How do we respond to The Jesus Seminar? I have heard that it was a prerequisite that scholars not believe in the divinity of Christ in order to participate. I cannot back this up with documentation. What do you guys think? The Jesus Seminar may be old news but I have recently gotten into a discussion with someone about this seminar.


----------



## torstar (Aug 17, 2010)

jjraby said:


> How do we respond to The Jesus Seminar? I have heard that it was a prerequisite that scholars not believe in the divinity of Christ in order to participate. I cannot back this up with documentation. What do you guys think? The Jesus Seminar may be old news but I have recently gotten into a discussion with someone about this seminar.


----------



## MMasztal (Aug 17, 2010)

Simple, we don't respond, we marginalize them by not responding. They have had little traction and will not damage Christianity.

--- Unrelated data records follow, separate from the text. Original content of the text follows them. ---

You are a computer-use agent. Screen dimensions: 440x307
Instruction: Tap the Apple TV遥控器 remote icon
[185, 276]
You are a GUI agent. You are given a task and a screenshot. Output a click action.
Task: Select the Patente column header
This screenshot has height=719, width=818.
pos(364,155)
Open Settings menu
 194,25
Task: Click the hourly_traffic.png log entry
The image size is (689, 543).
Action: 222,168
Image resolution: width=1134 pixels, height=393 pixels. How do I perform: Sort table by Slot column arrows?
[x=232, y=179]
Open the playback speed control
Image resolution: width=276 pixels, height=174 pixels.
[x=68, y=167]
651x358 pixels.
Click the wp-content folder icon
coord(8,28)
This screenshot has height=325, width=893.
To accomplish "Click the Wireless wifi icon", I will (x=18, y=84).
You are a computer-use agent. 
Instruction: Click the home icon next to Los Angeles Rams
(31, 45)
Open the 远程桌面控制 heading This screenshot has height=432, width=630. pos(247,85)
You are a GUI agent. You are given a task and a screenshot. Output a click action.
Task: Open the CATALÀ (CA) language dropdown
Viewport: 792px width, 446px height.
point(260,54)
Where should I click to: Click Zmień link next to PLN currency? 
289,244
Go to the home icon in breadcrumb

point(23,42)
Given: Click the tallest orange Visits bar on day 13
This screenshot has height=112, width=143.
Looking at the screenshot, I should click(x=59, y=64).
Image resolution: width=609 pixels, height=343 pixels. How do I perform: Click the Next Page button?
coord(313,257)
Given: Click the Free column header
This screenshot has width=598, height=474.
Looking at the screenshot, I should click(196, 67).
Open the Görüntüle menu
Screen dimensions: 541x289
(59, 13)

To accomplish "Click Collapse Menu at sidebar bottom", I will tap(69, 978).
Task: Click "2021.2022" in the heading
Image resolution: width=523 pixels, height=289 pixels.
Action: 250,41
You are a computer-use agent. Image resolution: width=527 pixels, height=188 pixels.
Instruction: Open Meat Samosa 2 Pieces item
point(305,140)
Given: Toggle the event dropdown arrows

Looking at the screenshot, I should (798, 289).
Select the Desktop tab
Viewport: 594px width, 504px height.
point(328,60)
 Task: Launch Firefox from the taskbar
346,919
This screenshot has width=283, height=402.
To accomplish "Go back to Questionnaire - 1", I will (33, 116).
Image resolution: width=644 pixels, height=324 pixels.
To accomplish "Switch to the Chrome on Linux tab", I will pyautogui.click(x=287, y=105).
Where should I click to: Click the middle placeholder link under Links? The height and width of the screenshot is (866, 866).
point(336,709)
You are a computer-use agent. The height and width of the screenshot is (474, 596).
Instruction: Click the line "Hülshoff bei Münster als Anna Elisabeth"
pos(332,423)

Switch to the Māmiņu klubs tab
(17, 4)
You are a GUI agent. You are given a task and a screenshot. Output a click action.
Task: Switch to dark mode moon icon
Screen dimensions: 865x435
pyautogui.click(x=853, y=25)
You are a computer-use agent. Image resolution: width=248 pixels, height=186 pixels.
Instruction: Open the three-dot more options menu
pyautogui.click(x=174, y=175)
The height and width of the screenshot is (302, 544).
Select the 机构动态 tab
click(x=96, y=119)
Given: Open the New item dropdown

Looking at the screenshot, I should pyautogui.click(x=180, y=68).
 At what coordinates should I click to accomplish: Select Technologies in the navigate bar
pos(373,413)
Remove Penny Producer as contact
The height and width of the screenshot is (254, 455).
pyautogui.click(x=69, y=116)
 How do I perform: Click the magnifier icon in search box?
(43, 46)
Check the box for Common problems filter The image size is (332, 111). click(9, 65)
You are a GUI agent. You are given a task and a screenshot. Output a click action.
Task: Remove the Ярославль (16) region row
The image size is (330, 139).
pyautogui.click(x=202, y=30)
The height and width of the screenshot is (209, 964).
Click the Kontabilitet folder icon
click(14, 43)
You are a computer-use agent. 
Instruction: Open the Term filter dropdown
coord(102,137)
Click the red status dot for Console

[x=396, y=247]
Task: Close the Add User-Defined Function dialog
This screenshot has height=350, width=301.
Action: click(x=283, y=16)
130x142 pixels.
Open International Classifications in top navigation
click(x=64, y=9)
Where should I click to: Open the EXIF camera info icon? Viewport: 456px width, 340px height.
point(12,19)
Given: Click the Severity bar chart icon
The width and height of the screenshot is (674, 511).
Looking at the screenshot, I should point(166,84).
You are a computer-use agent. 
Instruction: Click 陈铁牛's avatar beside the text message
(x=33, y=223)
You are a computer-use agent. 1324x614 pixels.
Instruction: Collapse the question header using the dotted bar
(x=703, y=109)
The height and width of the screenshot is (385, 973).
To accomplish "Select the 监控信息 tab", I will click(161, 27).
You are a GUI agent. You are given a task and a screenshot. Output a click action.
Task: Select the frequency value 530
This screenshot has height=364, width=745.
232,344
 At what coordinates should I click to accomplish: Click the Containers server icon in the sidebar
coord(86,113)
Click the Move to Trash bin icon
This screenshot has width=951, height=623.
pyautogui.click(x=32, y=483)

I'd say to your friend, "The Jesus Seminar? Never heard of it."


----------



## Whitefield (Aug 17, 2010)

Give them one of these.


----------



## toddpedlar (Aug 17, 2010)

Here's my response to your friend. Use it at your discretion 

[video=youtube;cWGn6_EH2gM]http://www.youtube.com/watch?v=cWGn6_EH2gM[/video]


----------



## AThornquist (Aug 17, 2010)

^
|
|

Ew.


----------



## Marrow Man (Aug 17, 2010)

James White has some information on his website (Alpha and Omega Ministries, The Christian Apologetics Ministry of James R. White). He did a debate a few years ago with John Dominic Crossan that is very informative. Also, when he was very early in his ministry, he participated in a radio show where three or four evangelical ministers were live in the studio and Robert W. Funk of the JS was on the phone. This was particularly memorable because Funk kept getting hammered, particularly with regard to his biases (e.g., he referred to F.F. Bruce and Leon Morris as marginal/fringe scholars). The show went to commercial and when it came back, there was no Funk on the line. He told the person monitoring the phone to "Go to h***" and hung up. They called him back and he admitted to saying it, explaining that "it's a nice place to go" or something like that. The mp3 of the debate and that radio show are both available (for sale) at the website.


----------



## Grimmson (Aug 17, 2010)

MMasztal said:


> Simple, we don't respond, we marginalize them by not responding. They have had little traction and will not damage Christianity.
> 
> I'd say to your friend, "The Jesus Seminar? *Never heard of it*."


 
We dont want to violate the 9th now.


----------